ASSIGNMENT
Lines from the records below that contain the word "width" are to be copied out.

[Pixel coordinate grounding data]
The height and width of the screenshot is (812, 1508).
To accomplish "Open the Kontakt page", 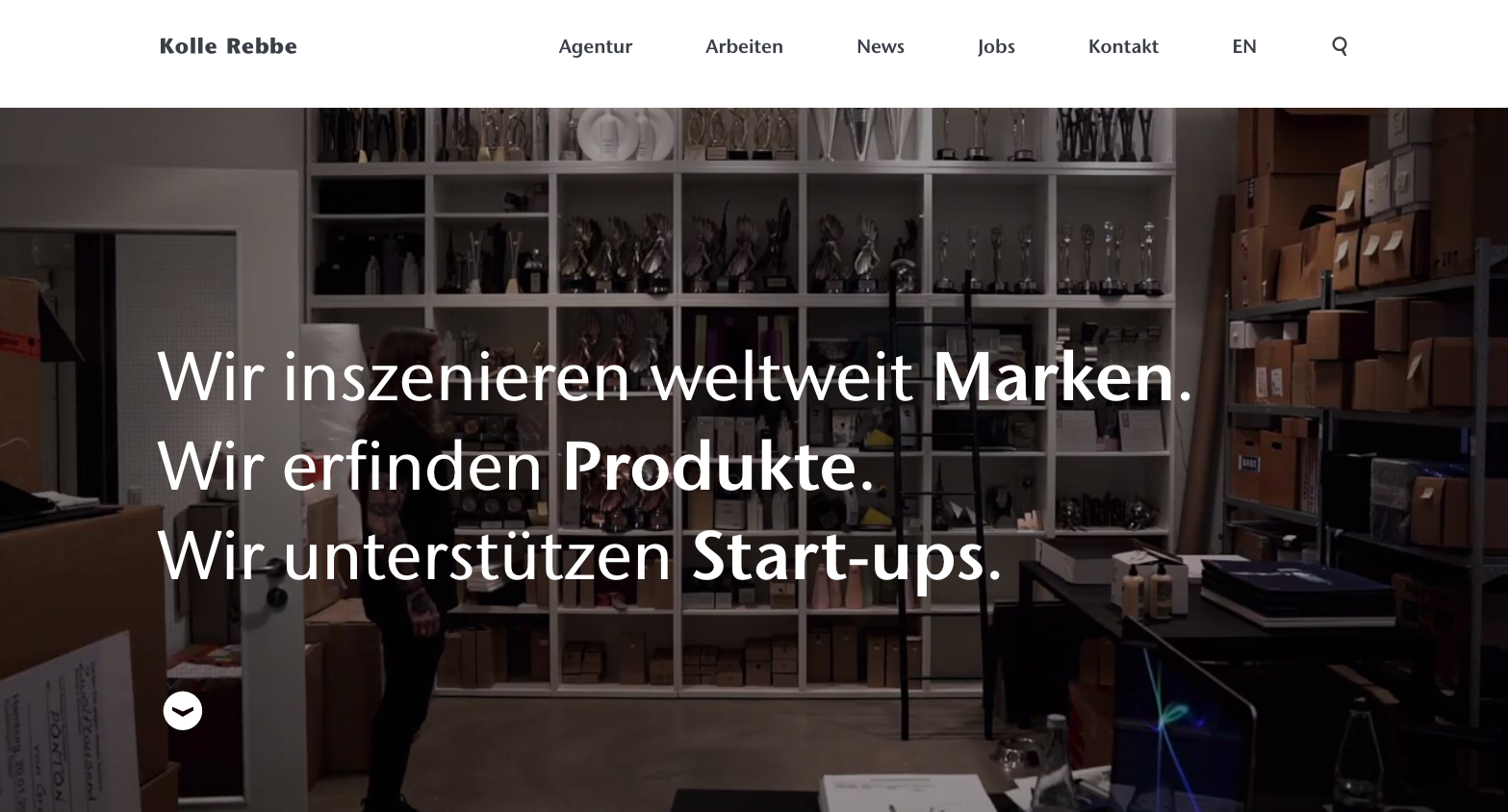I will click(x=1123, y=46).
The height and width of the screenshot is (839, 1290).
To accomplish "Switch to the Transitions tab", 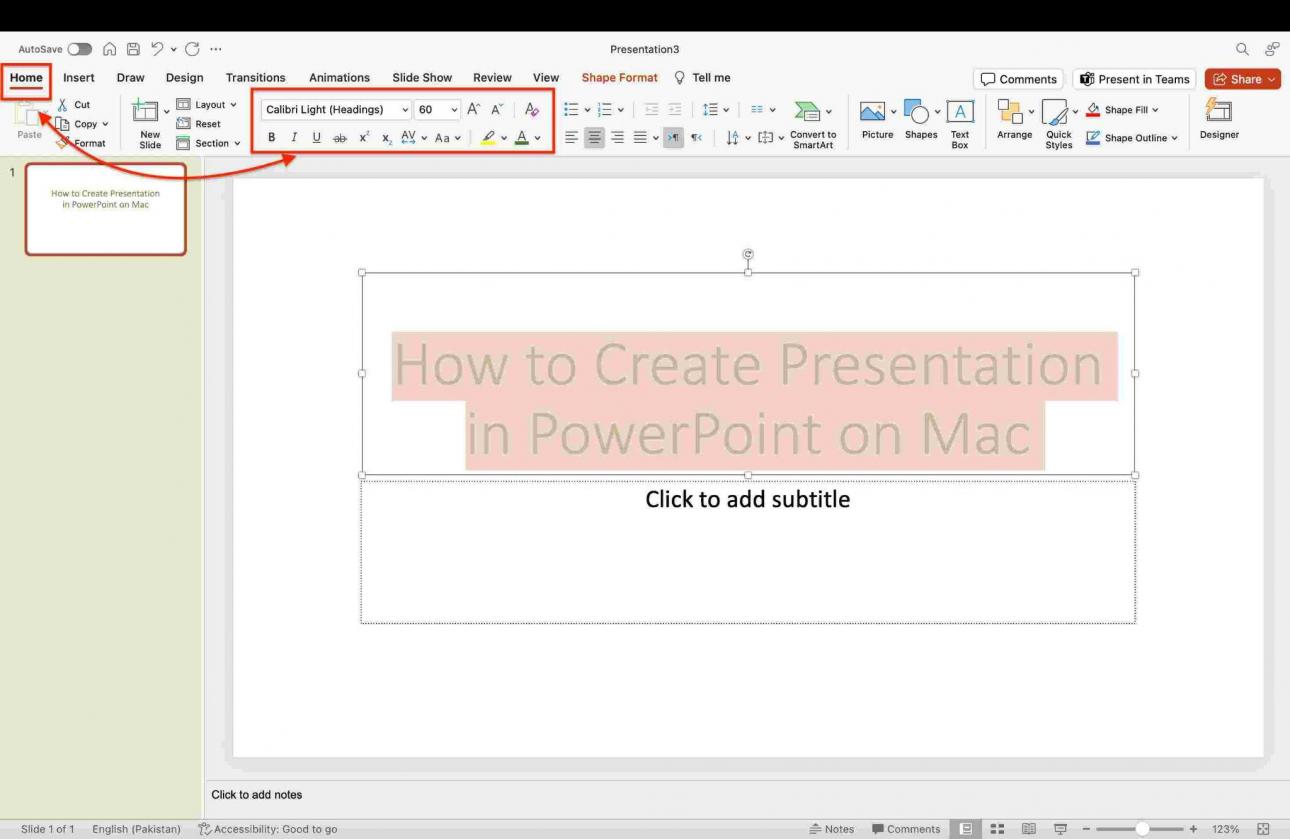I will click(255, 77).
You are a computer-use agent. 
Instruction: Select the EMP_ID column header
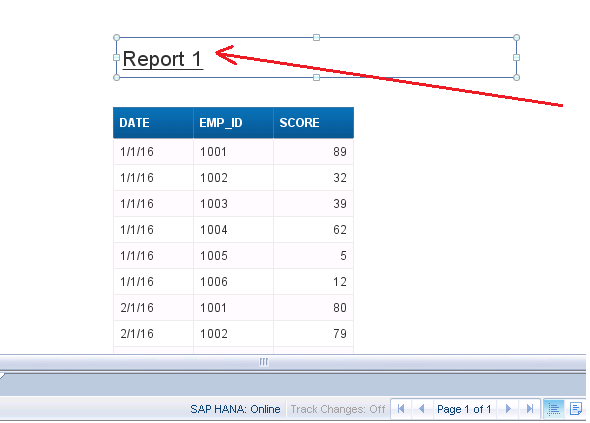click(233, 123)
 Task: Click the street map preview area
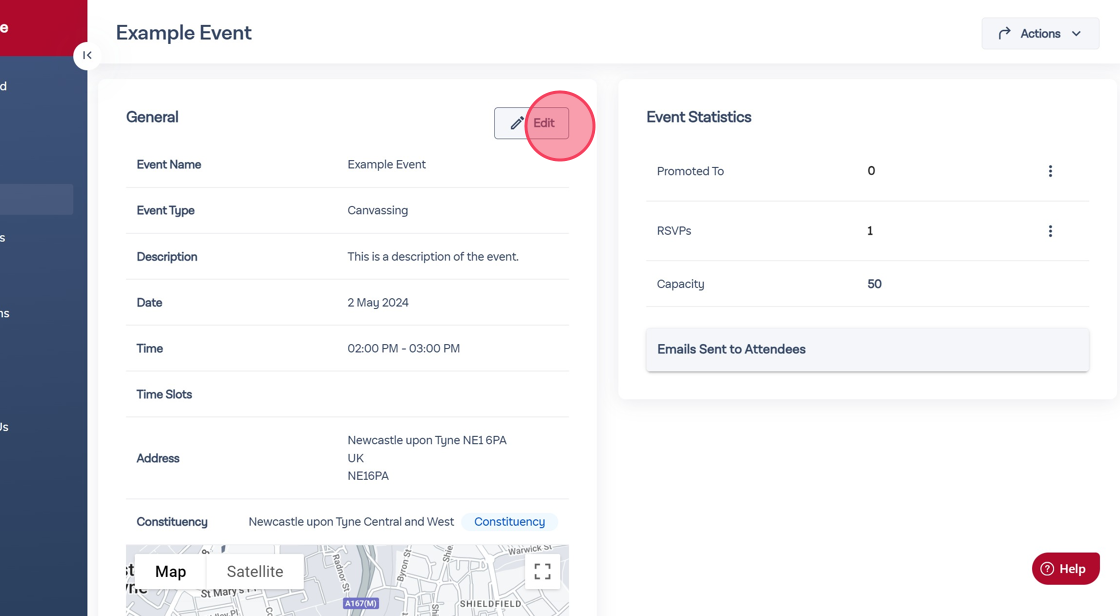(x=420, y=592)
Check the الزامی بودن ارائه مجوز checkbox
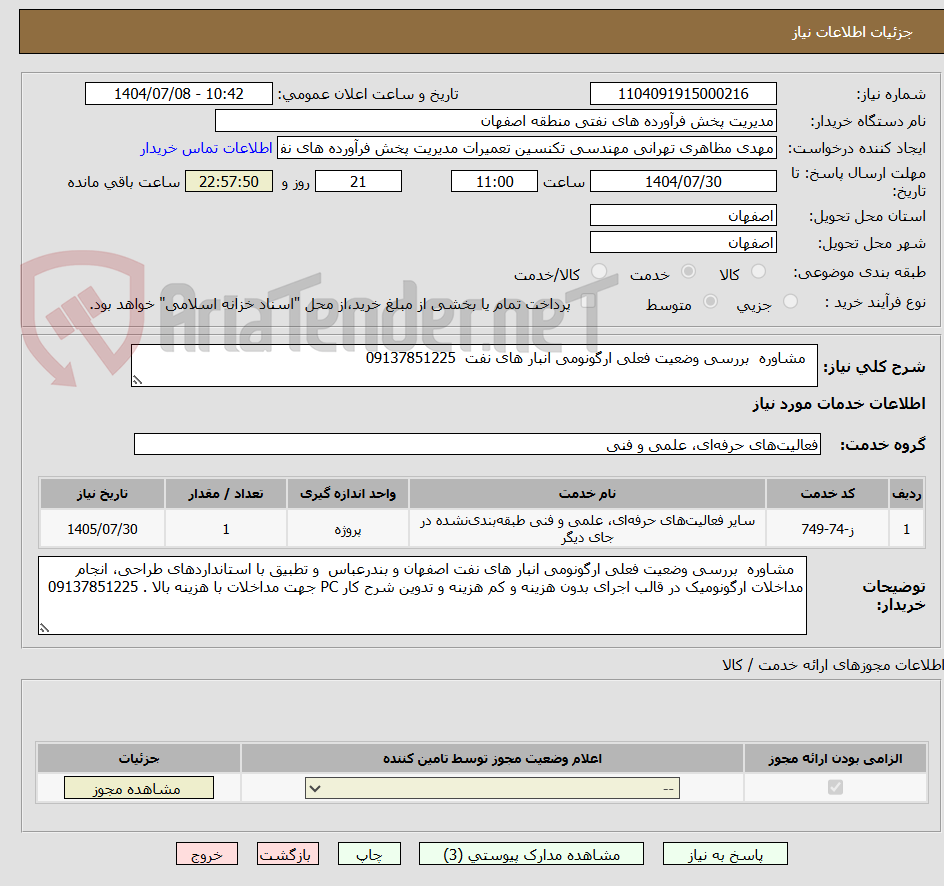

RESULT FOR THIS TASK
The height and width of the screenshot is (812, 1508).
The height and width of the screenshot is (839, 1290).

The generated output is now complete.